Trump’s executive order comes after years of growing anxiety about terrorist attacks.

The order notes that lenient visa screening processes led to the entry of the September 11th attackers. However, the ban does not include the attackers’ countries of origin. The omitting of Saudi Arabia, Egypt, the United Arab Emirates and Turkey calls into question Trump’s business ties to those countries. It is more likely, however, that they were left out due to their geopolitical power – Saudi Arabia and the United Arab Emirates are strongly united, resource-rich Gulf states, and Turkey is a NATO ally.
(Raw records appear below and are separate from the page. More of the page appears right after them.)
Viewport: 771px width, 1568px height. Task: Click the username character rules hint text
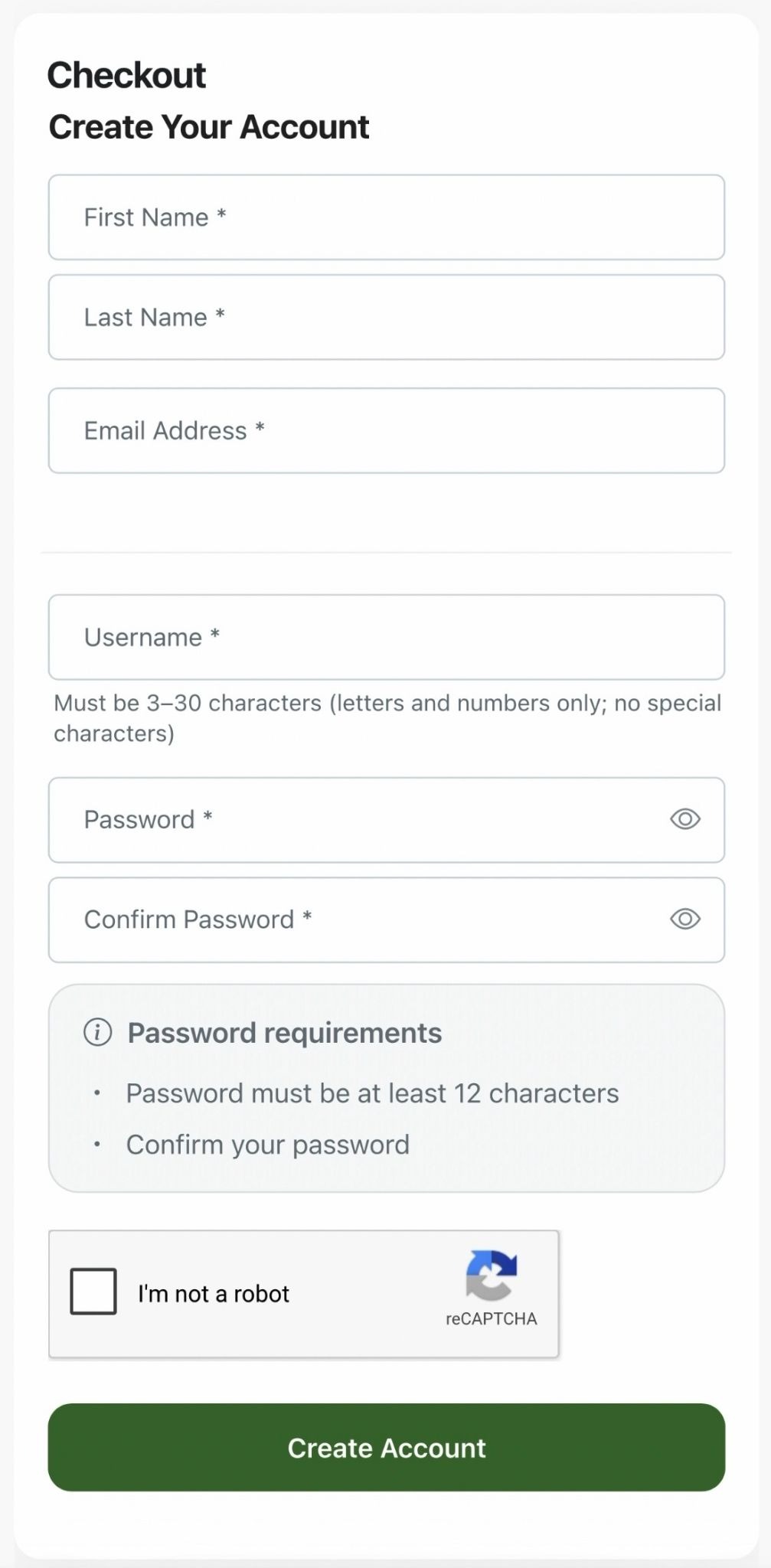pos(387,718)
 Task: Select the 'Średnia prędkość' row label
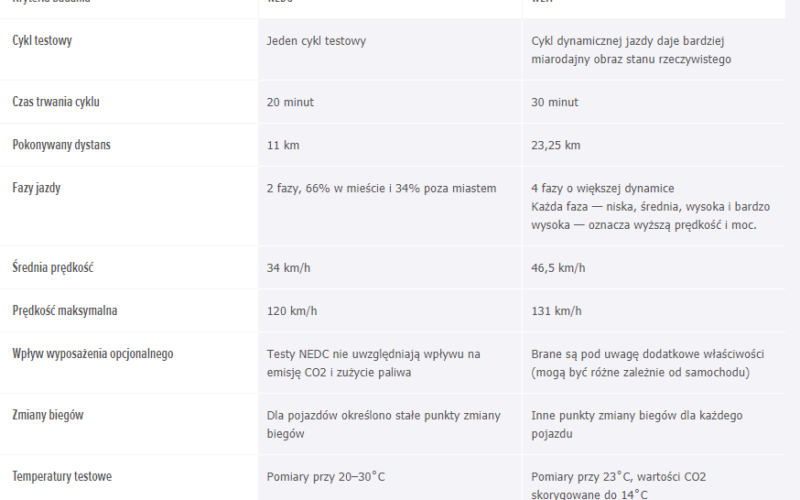pos(53,267)
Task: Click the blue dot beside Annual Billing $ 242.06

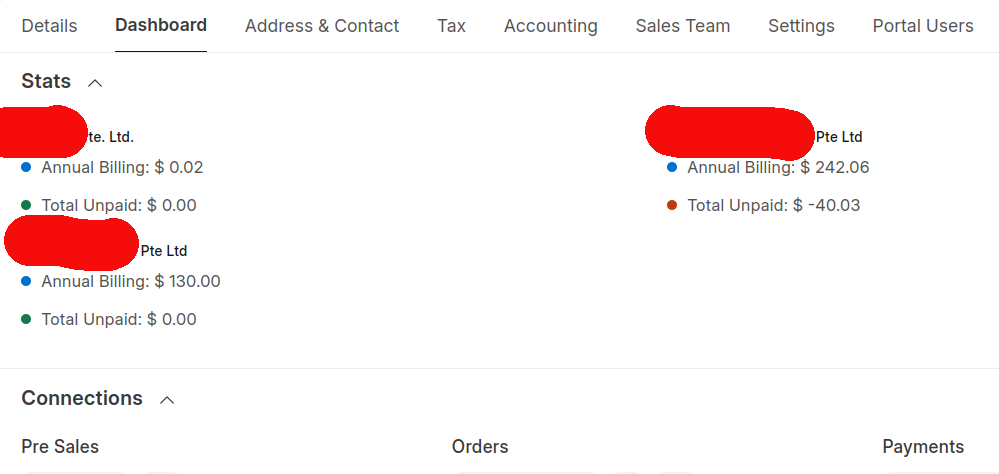Action: 672,167
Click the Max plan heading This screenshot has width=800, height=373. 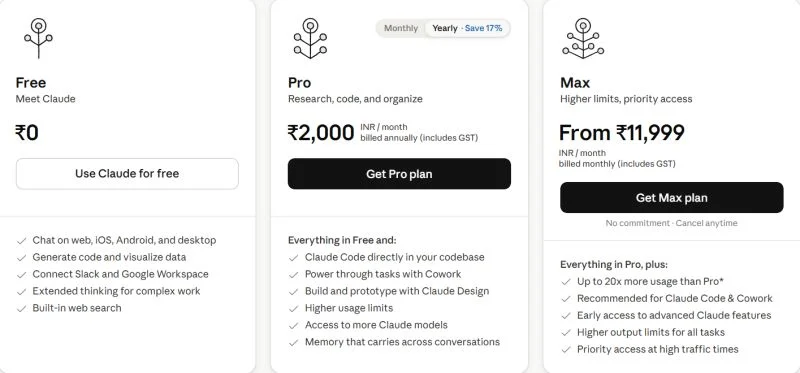[575, 83]
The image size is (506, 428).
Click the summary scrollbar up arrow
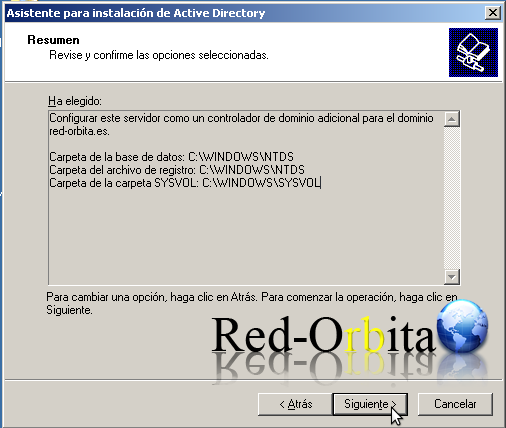pos(452,119)
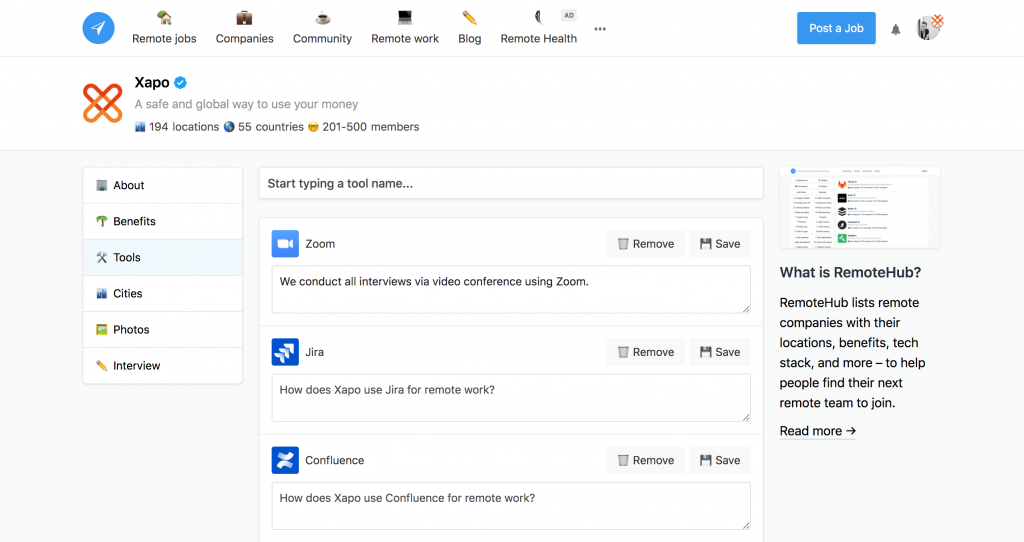Click the RemoteHub preview thumbnail

tap(859, 207)
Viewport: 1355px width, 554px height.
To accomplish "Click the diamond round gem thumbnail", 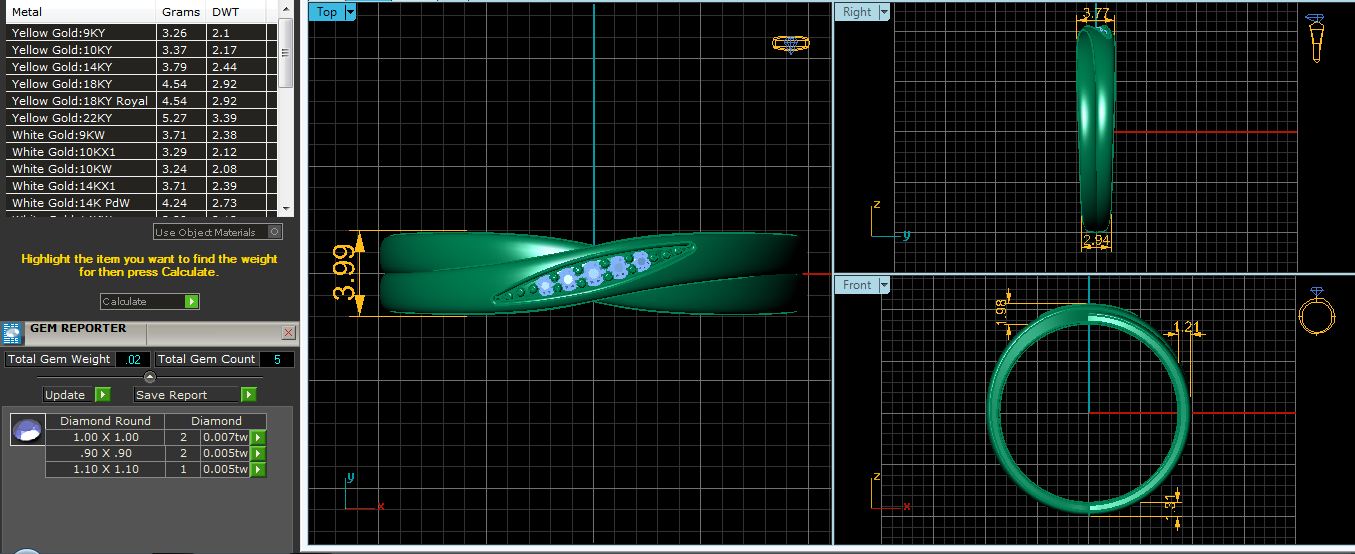I will (x=27, y=430).
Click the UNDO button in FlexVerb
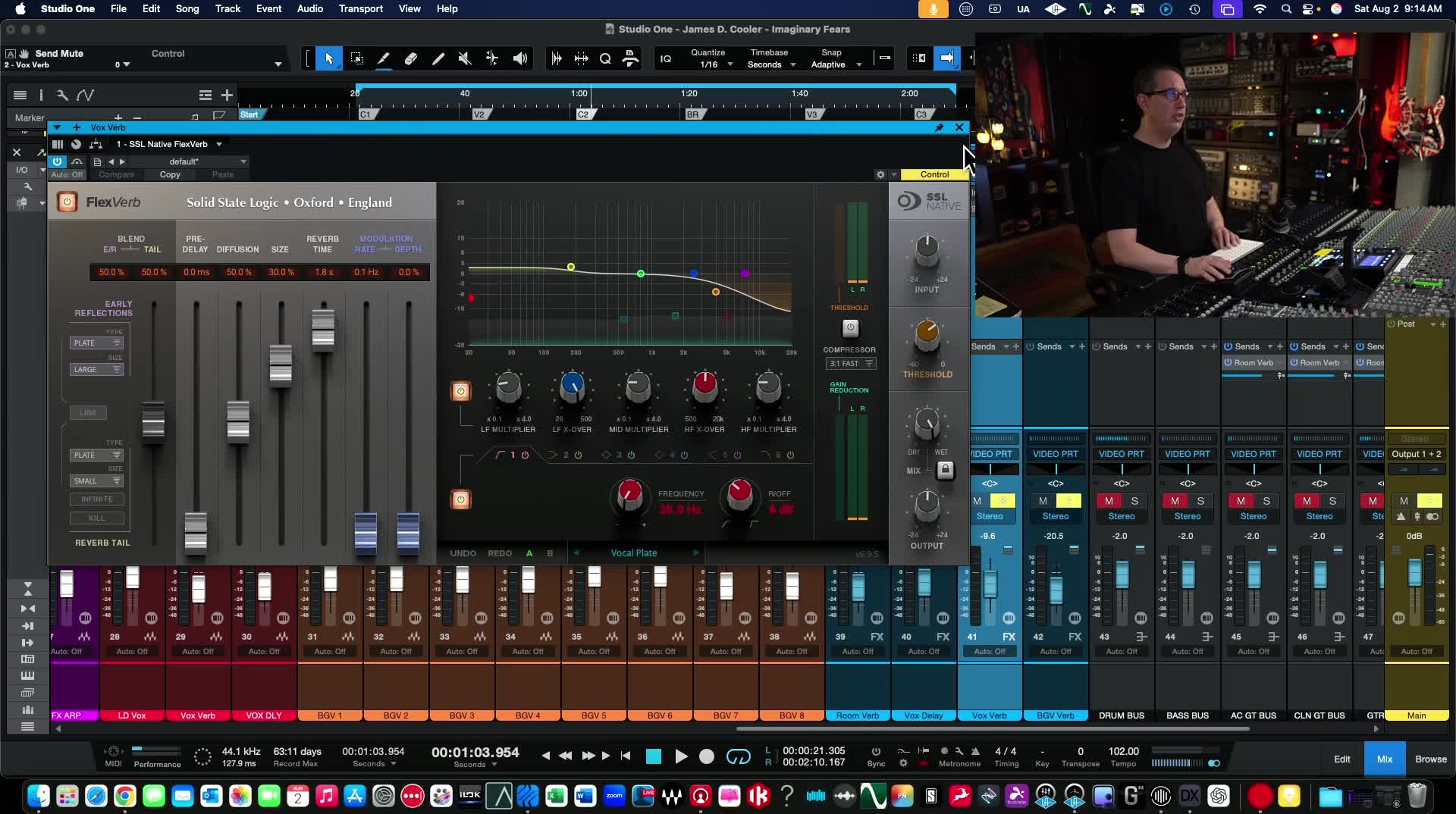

What the seven countries included under the travel ban have in common are their majority-Muslim populations. Though Trump asserts that his intentions are to prevent terrorists from entering the U.S., the language used in the order is subtly discriminatory towards Muslims. It states that refugees facing religious discrimination in their home countries will be prioritized for resettlement in the U.S. Since the countries under the ban are all predominantly Muslim, it is clear that this section of the order refers to Christians.

Prioritizing refugees of a specific religion is not only in contention with the Immigration and Naturalization Act but poses a great threat to U.S. national security. During the 2016 presidential election, Trump’s remarks calling for a ban on Muslims entering the country aroused worries among counterterrorism experts. Rhetoric that makes generalizations about particular groups of people can easily be capitalized on to spread a certain ideology. In this case, anti-Muslim rhetoric has the potential to be exploited by terrorist groups in order to indoctrinate new members. Giving such rhetoric the force of law can cause especially dire consequences. ISIS leaders could use this rhetoric to promote anti-American sentiments, ultimately creating more of the terrorists that Trump wants to keep out. Though he may argue that strict enforcement of immigration laws would prevent any such terrorists from entering the country, ISIS’s use of social media as a platform for recruitment extends its radicalization efforts beyond political borders.

Anti-American sentiment is not the only problem Trump’s executive order presents. It also creates a dilemma of sorts for government bureaucrats whose jobs are to carry out the order. Some have taken on the job without hesitation, but many others have expressed difficulty enforcing an executive order that they interpret to be unconstitutional. Since the order was issued, numerous State Department employees have expressed serious concerns about its constitutionality and alignment with American values. White House Press Secretary Sean Spicer responded to this concern, saying that they “should either get with the program or…go.” Former Acting Attorney General Sally Yates also instructed the Justice Department not to defend the order, and was subsequently fired. The Executive’s offhand dismissal of government officials who have legitimate concerns about one of the government’s policies is particularly concerning, as it shows a distrust of bureaucrats – ultimately creating a breeding ground for consolidated executive power.

Terrorism may be a serious threat, but sealing borders shut is not an effective solution. It is in the best interests of U.S. national security to foster diplomacy over fear and take into account the professional opinions of those outside of Trump’s inner circle.